Le résultat du Mans donne à Ferrari une légitimité internationale presque immédiate. Les Mille Miglia consacrent la voiture sur les routes italiennes, tandis que Le Mans démontre sa compétitivité dans l’épreuve d’endurance la plus prestigieuse de France. La 166 MM ne se contente donc pas d’accumuler des victoires nationales. Elle permet à Ferrari de changer d’échelle.

Un triplé majeur complété aux 24 Heures de Spa

La saison 1949 ne s’arrête pas aux succès italiens et français. Luigi Chinetti et Jean Lucas remportent également les 24 Heures de Spa avec une Ferrari 166 MM. La même année, le modèle gagne ainsi les Mille Miglia, les 24 Heures du Mans et les 24 Heures de Spa.

Ce triptyque est plus significatif qu’une série de résultats obtenus sur des épreuves similaires. Les trois courses imposent des contraintes différentes. Les Mille Miglia récompensent la vitesse et l’agilité sur route, Le Mans exige de maintenir une moyenne élevée pendant une journée entière, et Spa met les voitures à l’épreuve sur un tracé rapide et exigeant. La réussite de la 166 MM dans ces contextes variés souligne la qualité globale de sa conception.

Elle montre également qu’une voiture de course efficace n’est pas nécessairement celle qui domine une seule donnée technique. La 166 MM ne repose ni sur une puissance hors norme ni sur une technologie isolée. Son avantage vient d’un ensemble cohérent composé d’un moteur souple et performant, d’une masse faible, d’une carrosserie aérodynamique et d’une architecture suffisamment robuste pour supporter de longues heures de compétition.

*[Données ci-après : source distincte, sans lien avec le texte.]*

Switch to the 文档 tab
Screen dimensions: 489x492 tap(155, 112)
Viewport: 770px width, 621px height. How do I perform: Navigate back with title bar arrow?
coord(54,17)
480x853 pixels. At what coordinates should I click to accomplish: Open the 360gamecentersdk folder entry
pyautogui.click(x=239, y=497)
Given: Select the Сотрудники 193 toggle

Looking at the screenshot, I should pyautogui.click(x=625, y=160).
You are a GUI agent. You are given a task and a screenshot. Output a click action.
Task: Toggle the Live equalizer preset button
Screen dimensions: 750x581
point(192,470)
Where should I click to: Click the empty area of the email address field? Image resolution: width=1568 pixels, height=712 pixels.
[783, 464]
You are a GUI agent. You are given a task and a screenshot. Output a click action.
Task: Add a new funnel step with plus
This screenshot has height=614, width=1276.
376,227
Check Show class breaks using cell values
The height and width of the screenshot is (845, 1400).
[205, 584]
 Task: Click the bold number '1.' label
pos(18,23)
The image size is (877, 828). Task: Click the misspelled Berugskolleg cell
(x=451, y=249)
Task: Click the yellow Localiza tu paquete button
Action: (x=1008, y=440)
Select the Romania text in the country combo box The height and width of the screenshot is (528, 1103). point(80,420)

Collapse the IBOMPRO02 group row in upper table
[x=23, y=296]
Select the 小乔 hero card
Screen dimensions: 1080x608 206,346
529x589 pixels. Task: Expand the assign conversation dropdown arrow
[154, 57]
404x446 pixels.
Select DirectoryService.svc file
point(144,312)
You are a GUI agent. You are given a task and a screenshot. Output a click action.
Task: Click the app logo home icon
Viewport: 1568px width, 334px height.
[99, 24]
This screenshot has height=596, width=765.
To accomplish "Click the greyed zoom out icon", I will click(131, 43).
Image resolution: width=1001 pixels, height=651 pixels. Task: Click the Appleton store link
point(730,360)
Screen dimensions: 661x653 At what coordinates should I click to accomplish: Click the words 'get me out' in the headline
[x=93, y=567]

Pourquoi la Ferrari 166 MM est-elle si importante ?

La 166 MM n’est pas la première Ferrari, mais elle compte parmi les premières à avoir donné une dimension internationale au nom de Maranello. Ses succès de 1949 installent plusieurs caractéristiques qui deviendront indissociables de l’image de la marque : le moteur V12, la compétition d’endurance, la légèreté et la recherche d’un équilibre entre performance mécanique et élégance.

Elle occupe également une position particulière entre les automobiles de route et les voitures de compétition spécialisées. Sa carrosserie Touring est suffisamment raffinée pour devenir une référence esthétique, tout en restant directement dictée par les exigences de poids et de vitesse. Cette double identité explique pourquoi la 166 MM intéresse autant les amateurs de design que les historiens du sport automobile.

Son héritage se lit enfin dans les Ferrari de compétition qui lui succèdent. L’appellation MM réapparaît sur des modèles plus puissants, conçus pour répondre à l’augmentation des performances et à l’évolution de la concurrence. La Ferrari 340 MM illustre cette montée en cylindrée, mais la 166 MM reste le modèle qui a donné à ces deux lettres leur première portée historique chez Ferrari.